1/30/2010

Deficiency Judgment: Do You Have A Deed of Trust or a Mortgage?

There are two kinds of foreclosures: Deed of Trust Foreclosure or a Judicial Foreclosure if you signed a Mortgage and not a Deed of Trust.

If you have a loan where you signed a Deed of Trust, and your home is forclosed on, there are three results: a) You may try to buy it back at the foreclosure sale, b) someone else will buy it at the foreclosure sale or c) no one buys it and ownership reverts to the bank, who then has to market the property. In this case there are usually no residual effects for the past-owner. This is a non-judicial foreclosure, and is called a trustee sale.

However, a Judicial Foreclosure is a foreclosure done through the courts for a Mortgage, and normally it allows for a "deficiency judgment" if there is a difference in what the bank gets for the property and what the owner owes on the mortgage. As shown below, the homeowner who loses a house to foreclosure in a Judicial Foreclosure could be responsible for large sums of money for a long period of time.

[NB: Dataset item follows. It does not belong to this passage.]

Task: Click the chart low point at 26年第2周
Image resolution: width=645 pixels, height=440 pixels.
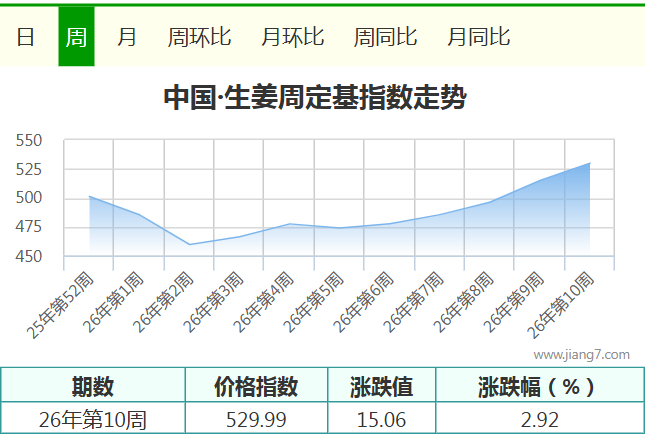Action: 189,244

Certain states, such as California and Virginia, are Deed of Trust states and the trustee sells the property at foreclosure. Other states, such as New York and South Carolina are Mortgage states and have judicial foreclosures. Here is a chart at Realty Trac so you can see what different states do. Many states have foreclosed property auctions or sales conducted by a Sheriff; however, this is not necessarily related to whether there will or will not be a deficiency judgment. Each state is different, so be sure to get information from your own state.

Either kind of foreclosure is painful for the owner; however, many senior citizens and the very elderly who can no longer make mortgage payments since their savings have been lost in the recent financial debacle may be able to save their homes from foreclosure by finding out if they qualify for a Reverse Mortgage. Thousands of older homeowners have been able to put themselves back on sound financial bearings with a Reverse Mortgage.

Gloria


Lenders Pursue Mortgage Payoffs Long After Homeowners Default
January 28th, 2010 at 08:01

When John King stopped making payments on his home in Coral Gables, Florida, two years ago, he assumed the foreclosure ended his mortgage contract, he said. Last month, a Miami-Dade County court gave collectors permission to pursue him for $44,000 stemming from the default.

King is among a rising number of borrowers who are learning that they can be on the hook for years after losing their homes. Amid a crisis that stripped $6.4 trillion, or 28 percent, from the value of U.S. residential real estate since the 2006 peak, lenders are exercising their rights to pursue unpaid mortgage balances.

To get their money, they can seize wages, tap bank accounts and put liens on other assets held by debtors.

“The big dogs get a bailout, and the little man gets no mercy,” said King, 39, referring to the U.S. government’s rescue of banks and other financial institutions.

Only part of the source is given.